When the nosegay was yielded up to the lover on his knees, it was found to be about three times as big as Juliet's head.

The play came to an abrupt conclusion; the spinning-wheels were pushed aside, a fiddle was brought out, and then followed a dance.

“Iverything has a stopping spot but time,” said Mattha Branthwaite, coming in, his hat and cloak on.

The night was spent. The party must break up.

The girls drew on their bonnets and shawls, and the young men shouldered the wheels.

A large company were to sail up the mere to the city in the row-boat, and Rotha, Ralph, and Willy walked with them to Water's Head. Sim remained with Mrs. Ray.

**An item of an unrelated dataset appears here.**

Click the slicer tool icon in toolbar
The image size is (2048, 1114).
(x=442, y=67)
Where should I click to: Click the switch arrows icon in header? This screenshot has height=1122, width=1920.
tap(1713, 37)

What a night it was! The moon was shining at the full from a sky of deep blue that was studded with stars. Not a breath of wind was stirring. The slow beat of the water on the shingle came to the ear over the light lap against the boat. The mere stretched miles away. It seemed to be as still as a white feather on the face of the dead, and to be alive with light. Where the swift but silent current was cut asunder by a rock, the phosphorescent gleams sent up sheets of brightness. The boat, which rolled slowly, half-afloat and half-ashore, was bordered by a fringe of silver. When at one moment a gentle breeze lifted the water into ripples, countless stars floated, down a white waterway from yonder argent moon. Not a house on the banks of the mere; not a sign of life; only the low plash of wavelets on the pebbles. Hark! What cry was that coming clear and shrill? It was the curlew. And when the night bird was gone she left a silence deeper than before.

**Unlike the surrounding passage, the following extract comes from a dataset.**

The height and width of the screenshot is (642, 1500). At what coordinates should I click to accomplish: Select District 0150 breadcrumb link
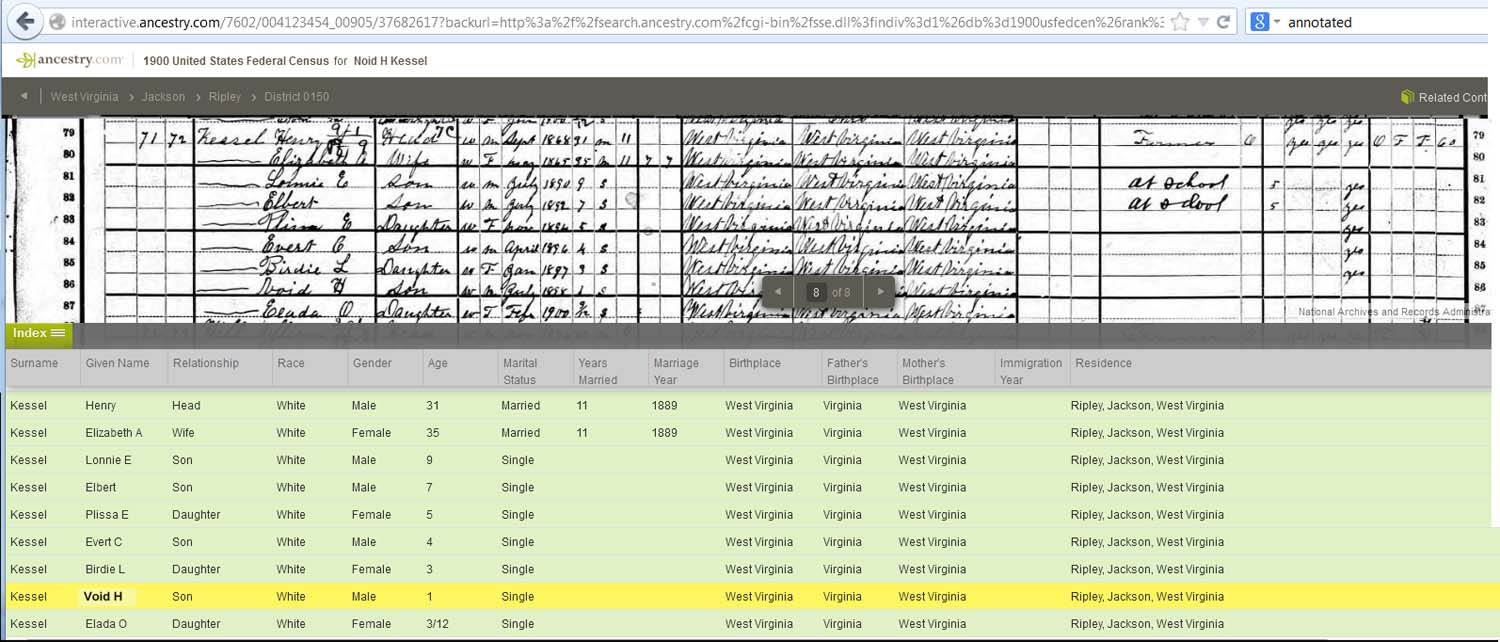tap(296, 97)
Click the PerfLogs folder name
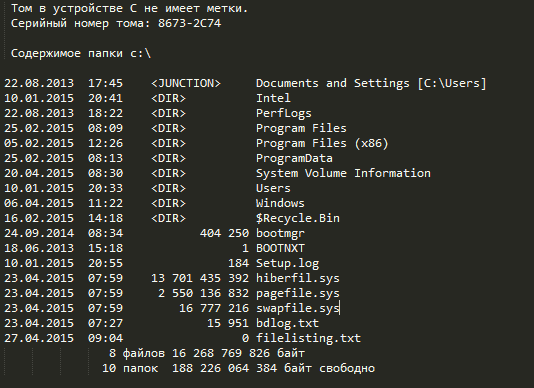This screenshot has width=534, height=388. tap(284, 113)
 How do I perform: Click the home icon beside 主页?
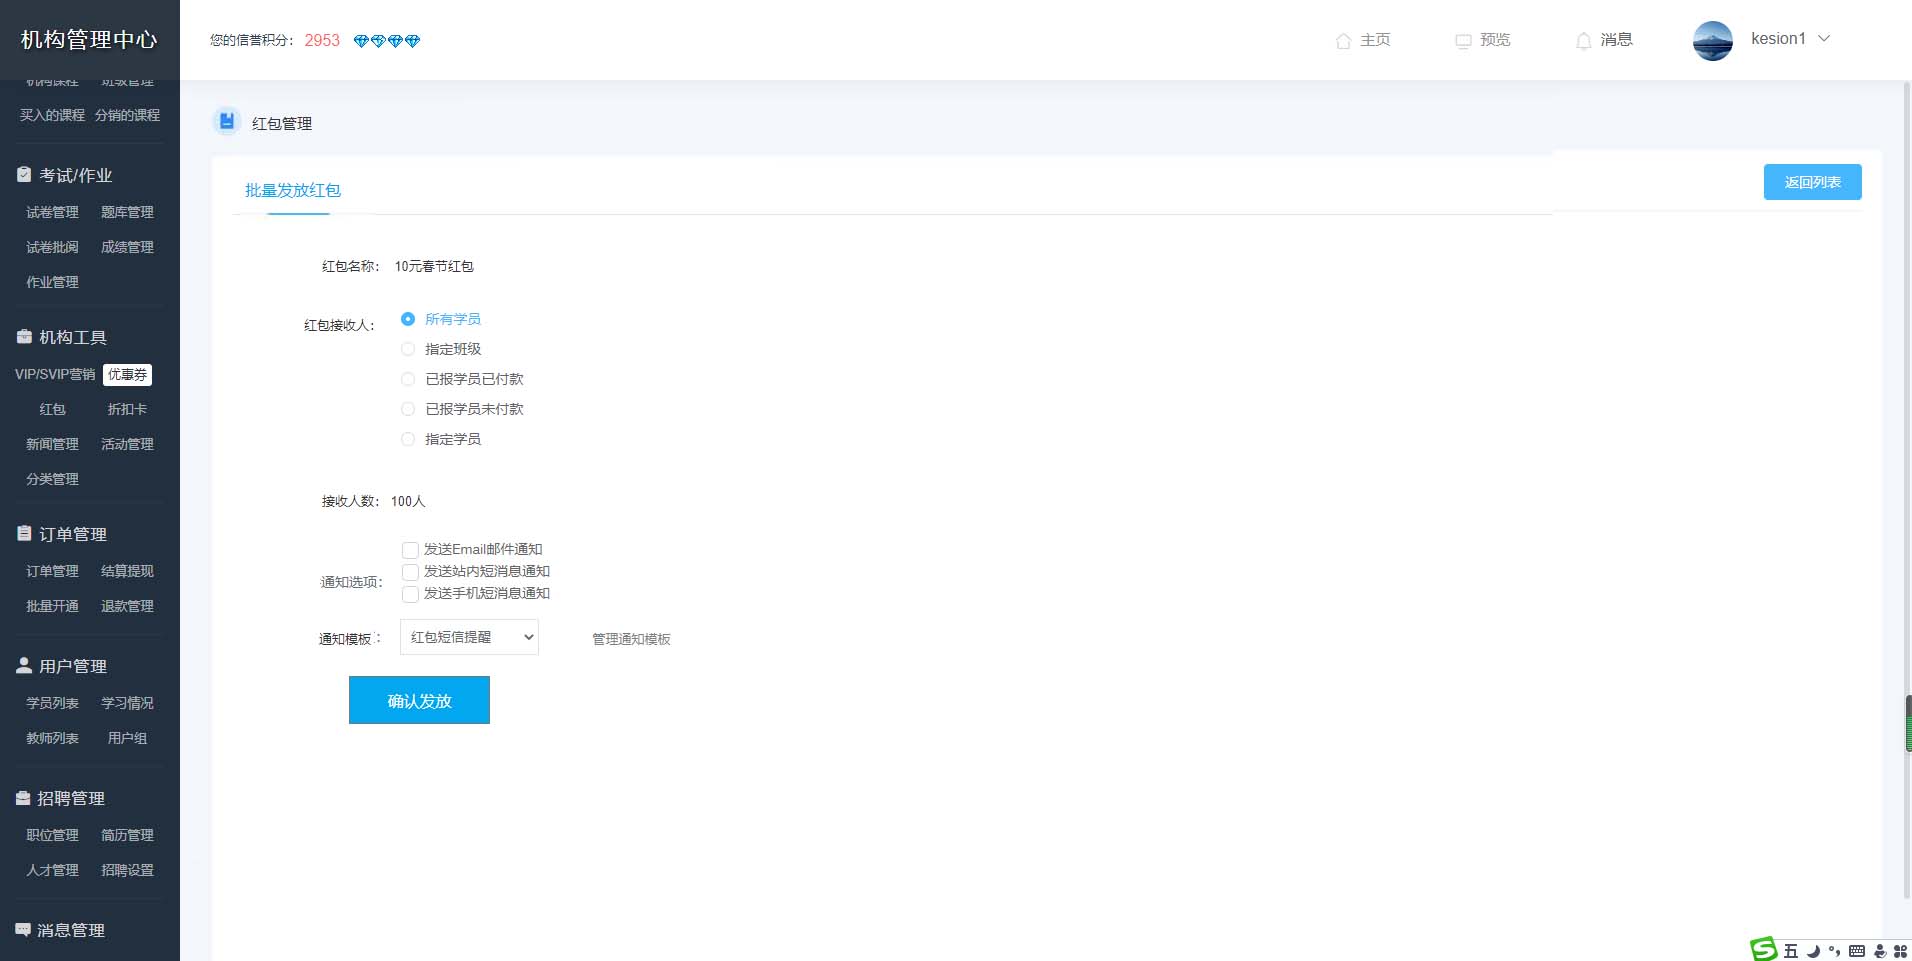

The citizens, lads and lasses, old men and dames, got into the boat. Robbie Anderson and three other young fellows took the oars.

“We'll row ourselves up in a twinkling,” said Liza, as Ralph and Willy pushed the keel off the shingle.

“Hark ye the lass!” cried Mattha. “We hounds slew the hare, quo' the terrier to the cur.”

The sage has fired off the last rustic proverb that we shall ever hear from his garrulous old lips.

When they were fairly afloat, and rowing hard up the stream, the girls started a song.

The three who stood together at the Water's Head listened long to the dying voices.

A step on the path broke their trance. It was a lone woman, bent and feeble. She went by them without a word.

The brothers exchanged a look.

“Poor Joe,” said Rotha, almost in a whisper.

But the girl's cup of joy could bear this memory. She knew her love at last.

Willy stepped between Rotha and Ralph. He was deeply moved. He was about to yield up the dream of his life. He tried to speak, and stopped. He tried again, and stopped once more. Then he took Rotha's hand and put it into Ralph's, and turned away in silence.

And now these two, long knit together, soul to soul, parted by sorrow, purified by affliction, ennobled by suffering, stand in this white moonlight hand in hand.

Hereafter the past is dead to them, and yet lives. What was sown in sorrow is raised in joy; what was sown in affliction is raised in peace; what was sown in suffering is raised in love.

And thus the tired old world wags on, and true it is to-day as yesterday that WHOM GOD'S HAND RESTS ON HAS GOD AT HIS RIGHT HAND.